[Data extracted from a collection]
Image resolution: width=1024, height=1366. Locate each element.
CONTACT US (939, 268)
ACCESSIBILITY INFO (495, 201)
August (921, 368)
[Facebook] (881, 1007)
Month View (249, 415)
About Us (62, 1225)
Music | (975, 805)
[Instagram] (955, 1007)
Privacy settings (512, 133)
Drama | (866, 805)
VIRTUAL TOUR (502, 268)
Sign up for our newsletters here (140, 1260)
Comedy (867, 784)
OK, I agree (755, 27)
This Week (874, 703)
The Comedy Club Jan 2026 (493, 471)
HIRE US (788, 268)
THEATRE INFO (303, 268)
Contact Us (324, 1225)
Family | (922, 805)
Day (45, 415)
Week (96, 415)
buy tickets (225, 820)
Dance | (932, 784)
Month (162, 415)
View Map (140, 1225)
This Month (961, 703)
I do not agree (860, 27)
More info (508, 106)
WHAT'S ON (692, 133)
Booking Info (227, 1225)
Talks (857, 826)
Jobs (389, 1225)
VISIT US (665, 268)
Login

* * *

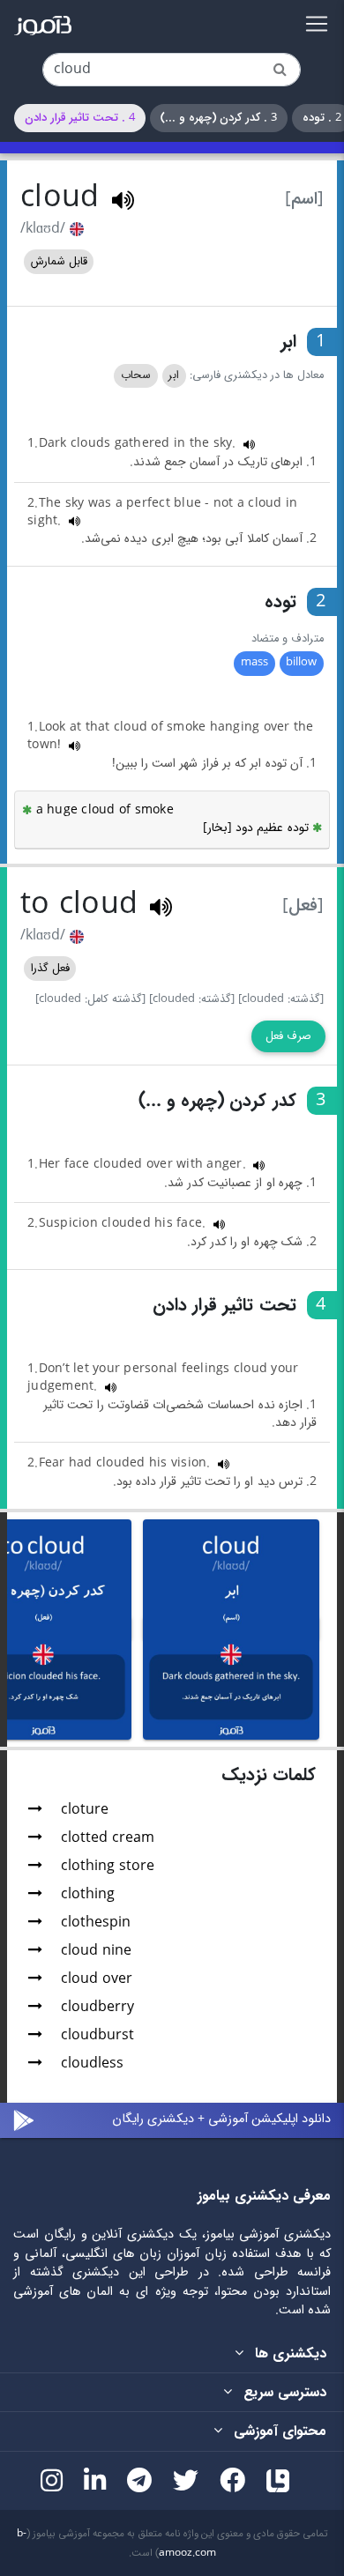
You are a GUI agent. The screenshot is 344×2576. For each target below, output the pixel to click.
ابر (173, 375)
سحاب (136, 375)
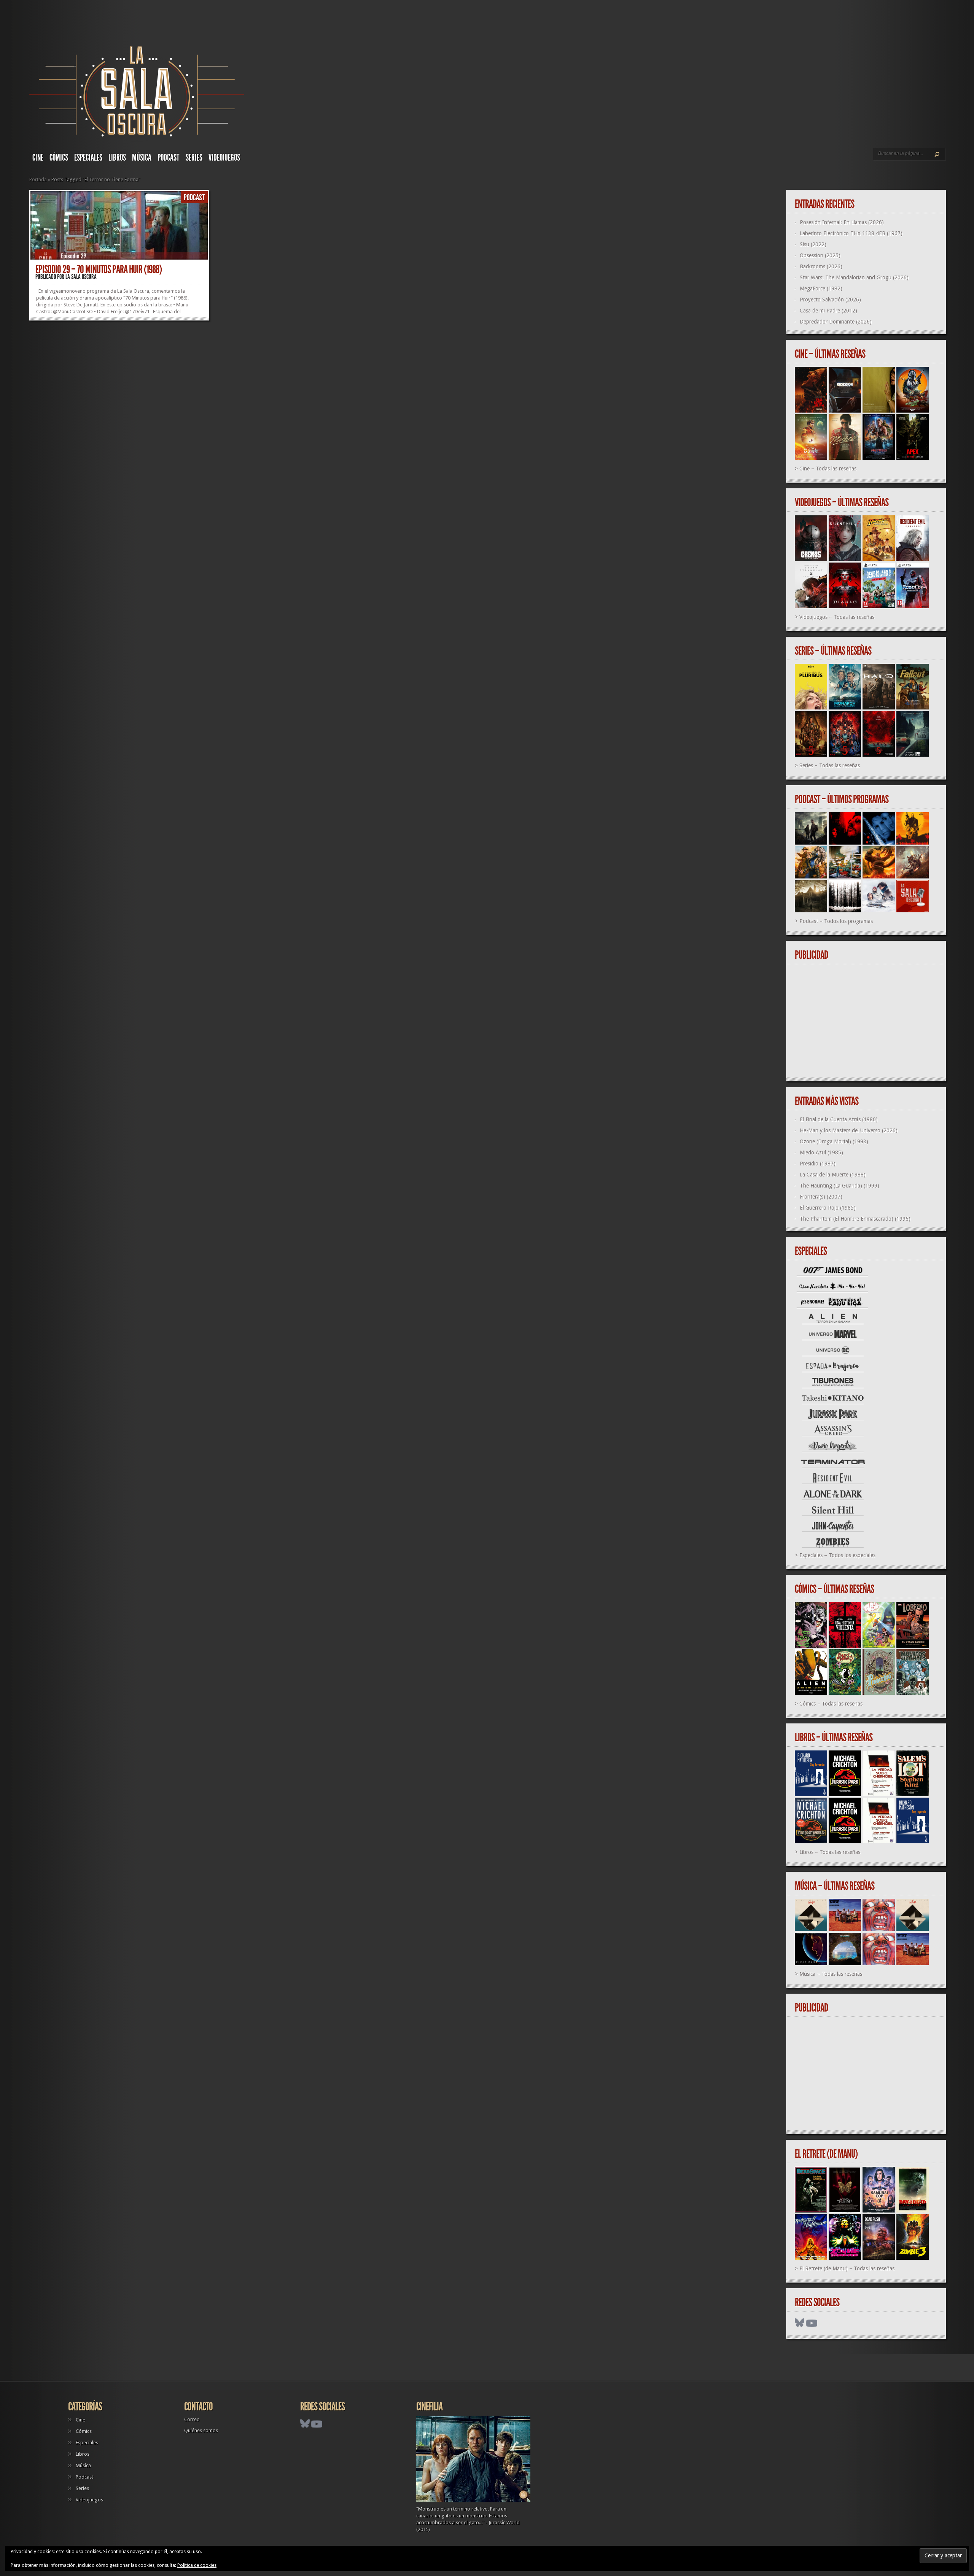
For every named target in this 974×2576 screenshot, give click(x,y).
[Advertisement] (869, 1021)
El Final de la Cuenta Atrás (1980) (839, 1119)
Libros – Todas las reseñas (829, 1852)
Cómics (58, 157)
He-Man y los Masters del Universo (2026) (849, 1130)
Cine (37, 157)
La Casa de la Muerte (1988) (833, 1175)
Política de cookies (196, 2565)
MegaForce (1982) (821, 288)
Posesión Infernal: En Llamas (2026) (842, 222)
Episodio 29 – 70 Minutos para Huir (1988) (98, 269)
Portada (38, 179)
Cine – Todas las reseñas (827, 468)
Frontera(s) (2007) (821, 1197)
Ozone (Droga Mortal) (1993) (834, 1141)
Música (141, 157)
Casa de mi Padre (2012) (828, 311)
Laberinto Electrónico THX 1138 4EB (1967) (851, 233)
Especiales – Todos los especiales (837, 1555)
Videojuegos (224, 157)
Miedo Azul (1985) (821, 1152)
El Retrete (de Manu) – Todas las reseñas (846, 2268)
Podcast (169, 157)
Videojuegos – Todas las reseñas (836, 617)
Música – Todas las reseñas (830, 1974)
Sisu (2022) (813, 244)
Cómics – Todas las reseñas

[ASSIGNMENT]:
Going back over the entries above, copy word for word every line from the one that has "Ozone (Droga Mortal) (1993) (834, 1141)" on through the one that has "Sisu (2022) (813, 244)".

[TASK OUTPUT]:
Ozone (Droga Mortal) (1993) (834, 1141)
Música (141, 157)
Casa de mi Padre (2012) (828, 311)
Laberinto Electrónico THX 1138 4EB (1967) (851, 233)
Especiales – Todos los especiales (837, 1555)
Videojuegos (224, 157)
Miedo Azul (1985) (821, 1152)
El Retrete (de Manu) – Todas las reseñas (846, 2268)
Podcast (169, 157)
Videojuegos – Todas las reseñas (836, 617)
Música – Todas las reseñas (830, 1974)
Sisu (2022) (813, 244)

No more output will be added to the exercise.